Software Raid 5 supported on OS X Server?

Posted:
in macOS edited January 2014
Does anyone know if OS X Server does software raid 5? I swear this used to be on the product page, but now I can't find anything anywhere about raid support in OS X Server.



Also, if OS X server doesn't do it, does anyone have any tricks/advice for the poor man's raid 5? I am making a backup system for a multimedia company's 1 terabyte central file server, so it needs to be large and reliable but not fast.

Comments

  • Reply 1 of 8
    nope, RAID 0 or 1 only.



    How cheap do you need it to be?
  • Reply 2 of 8
    Quote:

    Originally posted by Jellytussle

    nope, RAID 0 or 1 only.



    How cheap do you need it to be?




    Well, here's what i was GOING to do: get one of those 8 bay firewire 800 towers (sub $400), fill it with 250 gig drives, tie them together with software raid 5, then use retrospect to back up to them.



    so i was willing to pay $500 for os x server. so let's say i'm willing to spend up to $1,000 for the raid 5 part of the system.
  • Reply 3 of 8
    wmfwmf Posts: 1,164member
    Can Retrospect back up to multiple drives? I know it can use multiple CDs. Maybe you don't need RAID at all.
  • Reply 4 of 8
    yeah that's true. i realized that i had been thinking too hard about the whole problem. really a backup volume doesn't have to be all that fault tolerant (the main disk is already a raid 5, so this backup is just for human error). we already had a 1 ter lacie bigdisk sitting around, so i am just using retrospect desktop with that. the company owner is very pleased with the ~$1500 price reduction of my solution.
  • Reply 5 of 8
    Except that those BigDisks are RAID 0, so you've gone from a solution that gave you the ability to survive a drive failure without downtime, to one that takes your entire backup down. A simple array of separate drives, or a JBOD would probably have been a more robust option. You could also look at rsync_hfs (used by RsyncX) for a volume to volume solution that walks all over Retrospect in this area.
  • Reply 6 of 8
    that's true. but even if the risk of failure is relatively high, the cost of failure is very low, we can just replace the unit and start backing up again (the chances of needing to use the backup on the very same day that the hardware fails are very low).



    the thing with rsync and other tools is that the client won't be able to use it easily after i leave. with retrospect they can just browse files with the gui.
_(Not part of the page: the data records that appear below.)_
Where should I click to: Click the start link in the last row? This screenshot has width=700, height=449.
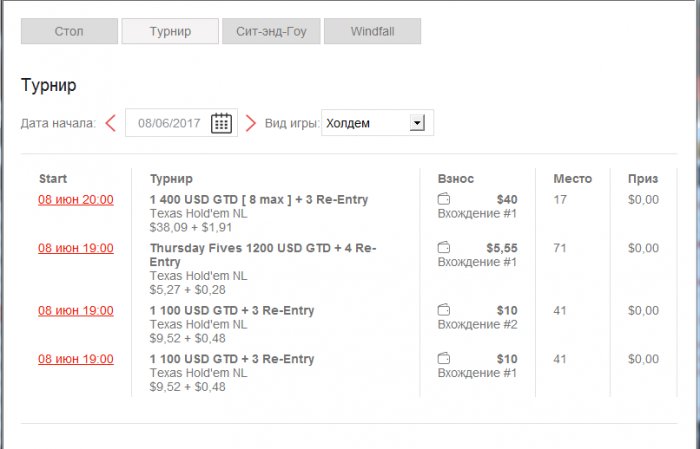(76, 359)
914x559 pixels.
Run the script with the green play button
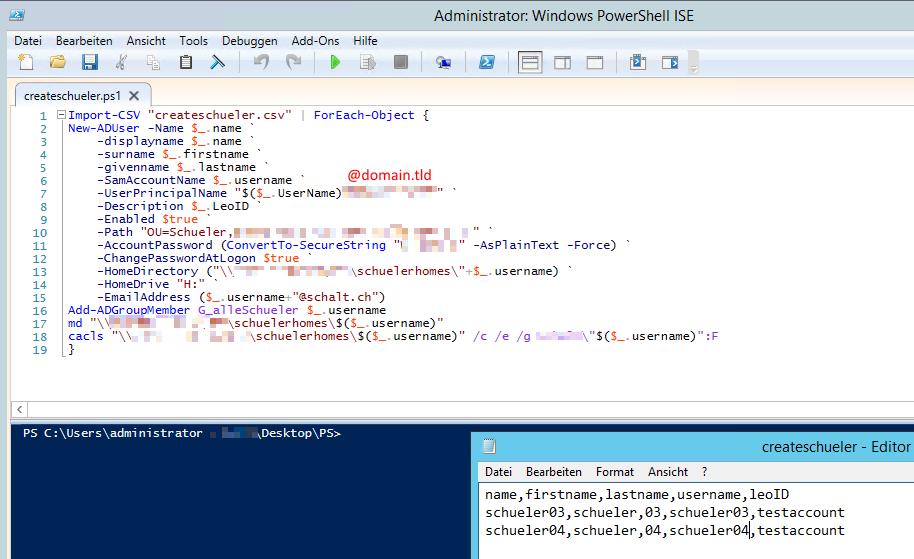[x=335, y=62]
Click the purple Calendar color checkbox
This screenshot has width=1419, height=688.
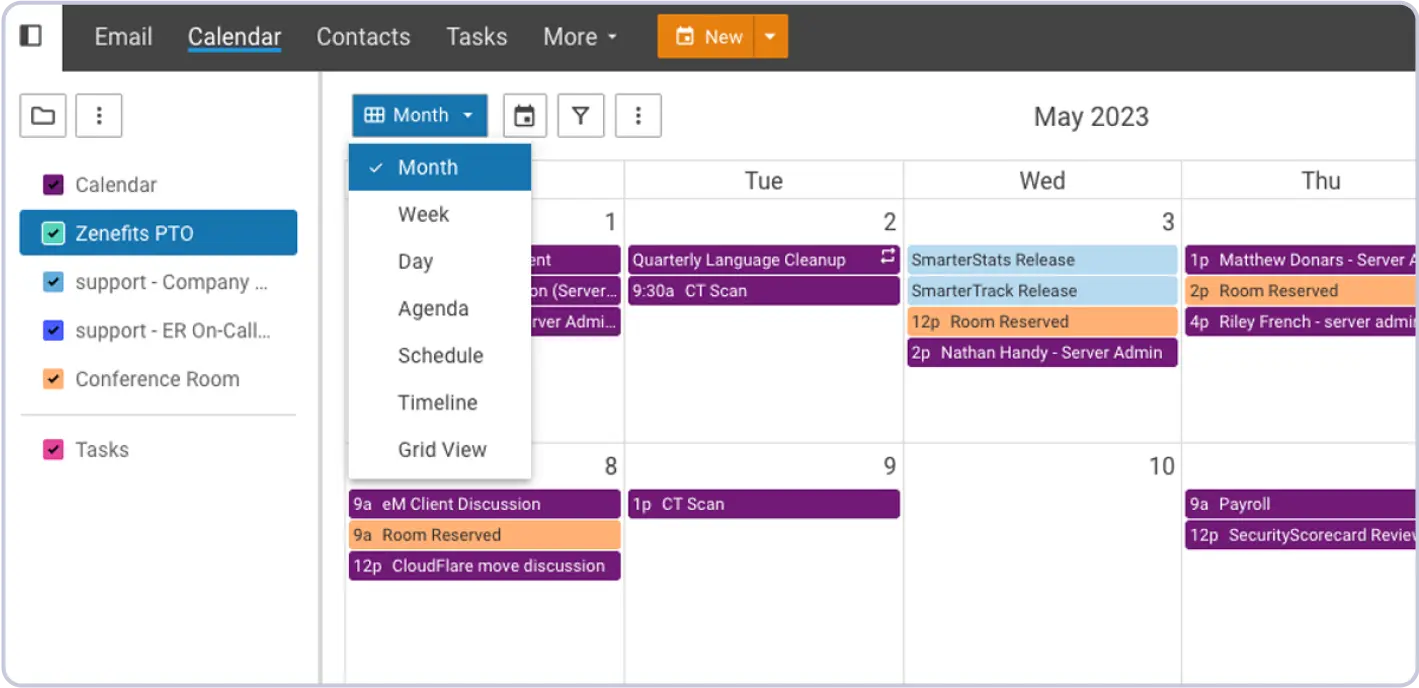(54, 185)
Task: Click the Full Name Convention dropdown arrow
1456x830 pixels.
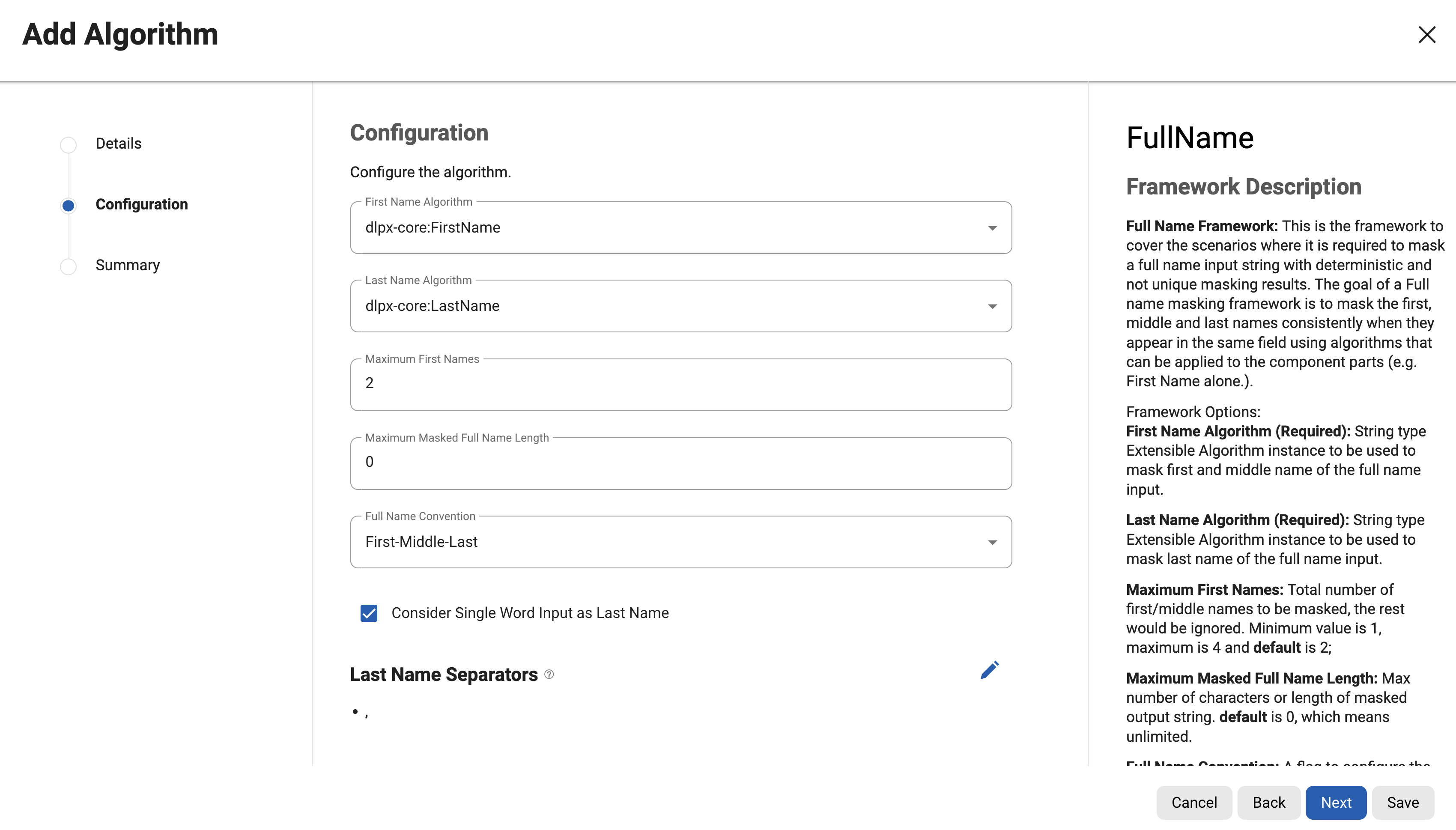Action: (x=992, y=543)
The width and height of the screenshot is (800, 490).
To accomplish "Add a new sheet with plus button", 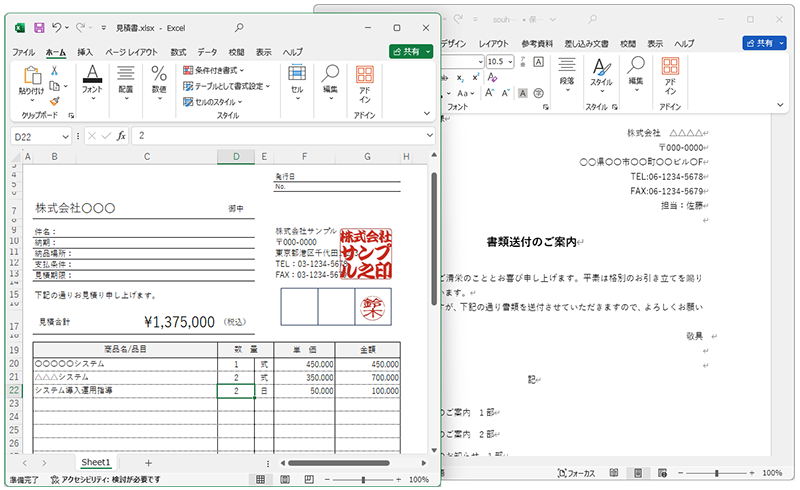I will pyautogui.click(x=148, y=463).
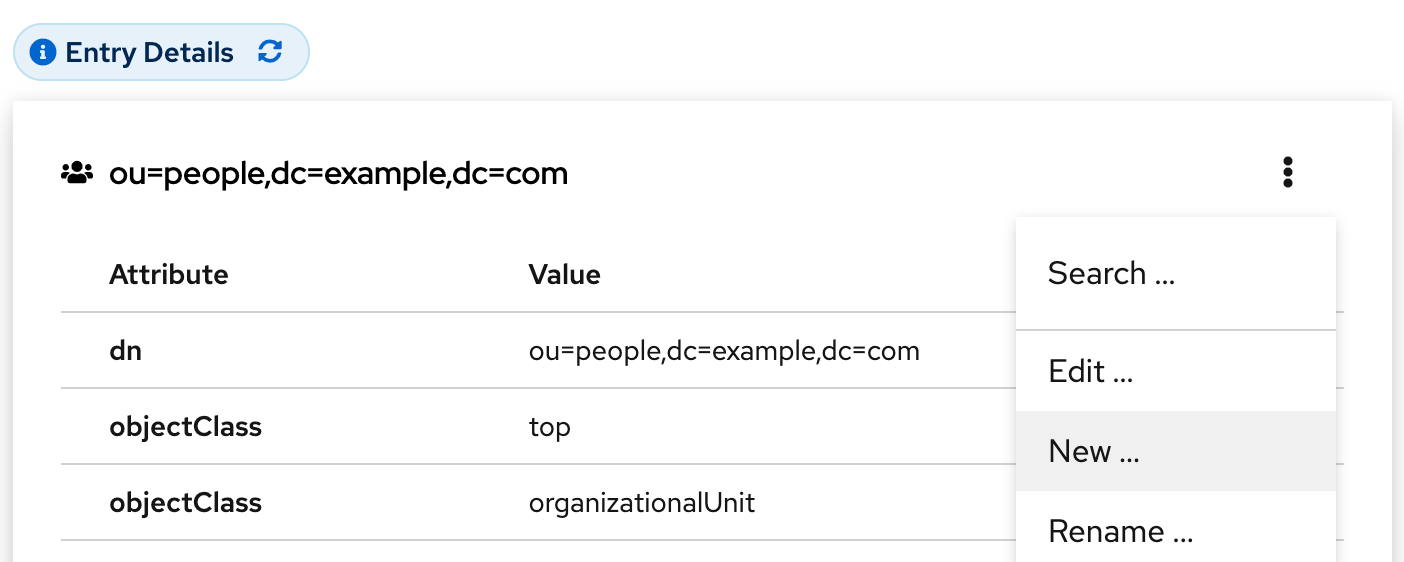
Task: Click the entry title ou=people,dc=example,dc=com
Action: [x=338, y=174]
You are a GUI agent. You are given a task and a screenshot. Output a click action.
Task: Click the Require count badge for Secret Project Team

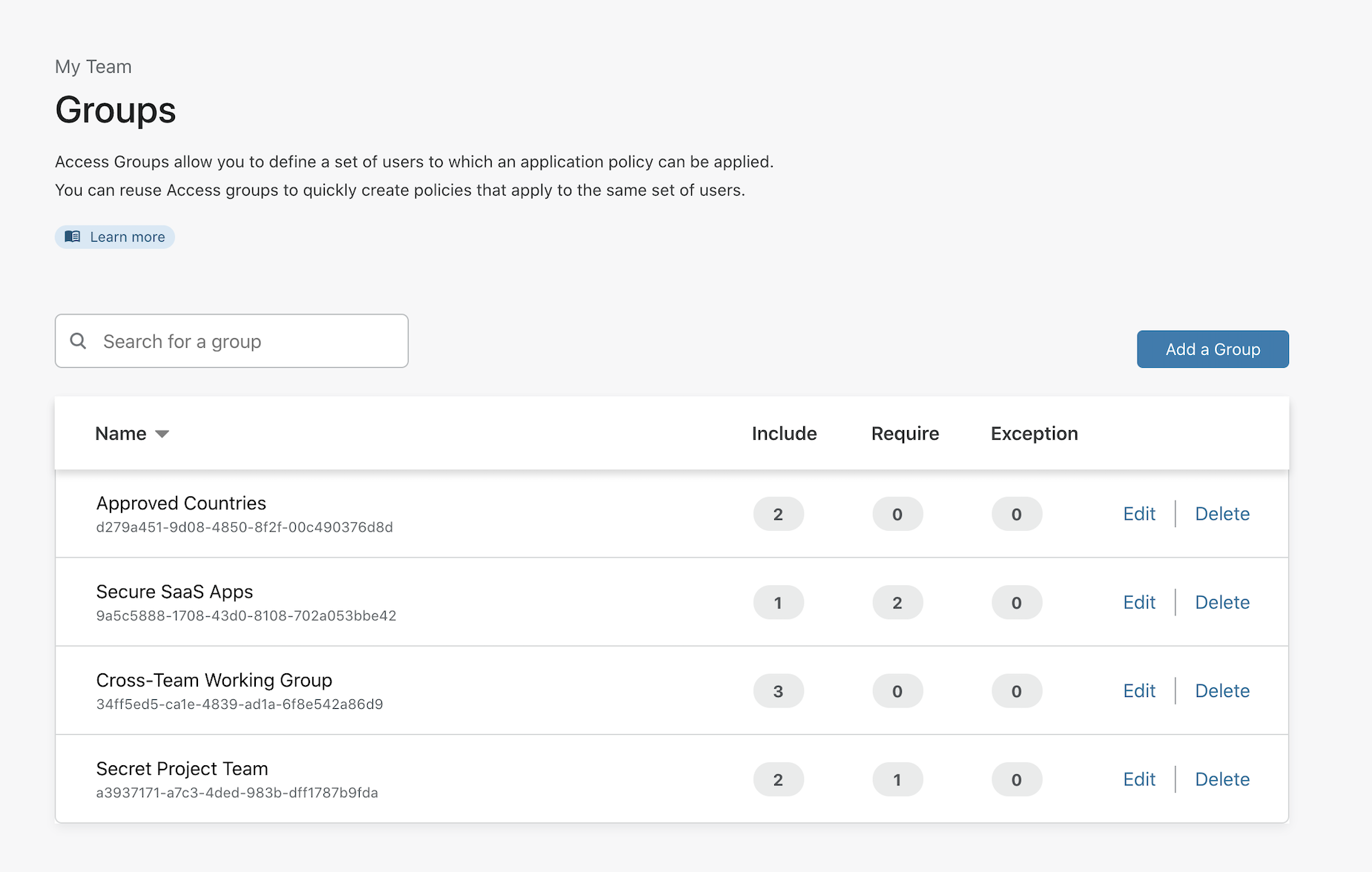tap(897, 779)
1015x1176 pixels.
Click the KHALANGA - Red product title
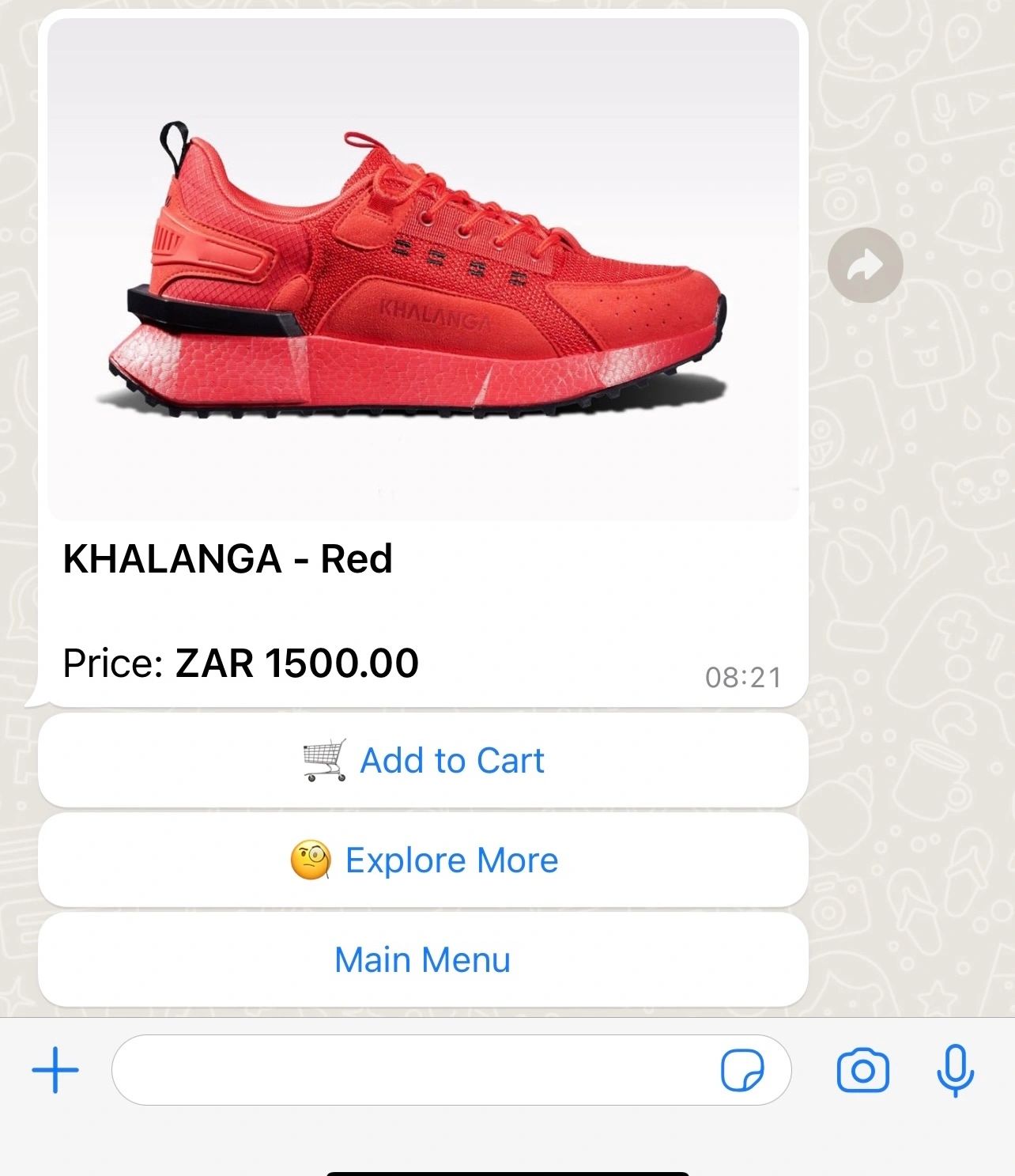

    i know that retrospect keeps a log and only backs up changed files, and it says it keeps incrimental backups, so we can roll back to any given version of a file... one thing i need to investigate on monday is if it keeps old versions of files that have been deleted on the source volume. does anyone know?
  • Reply 7 of 8
    Yes, it will keep data that has been deleted from the source until you do a recycle backup.
  • Reply 8 of 8
    that's great. although i guess the backup might potentially get really huge after a while. is there a way to retire files that were deleted X number of days ago?
Sign In or Register to comment.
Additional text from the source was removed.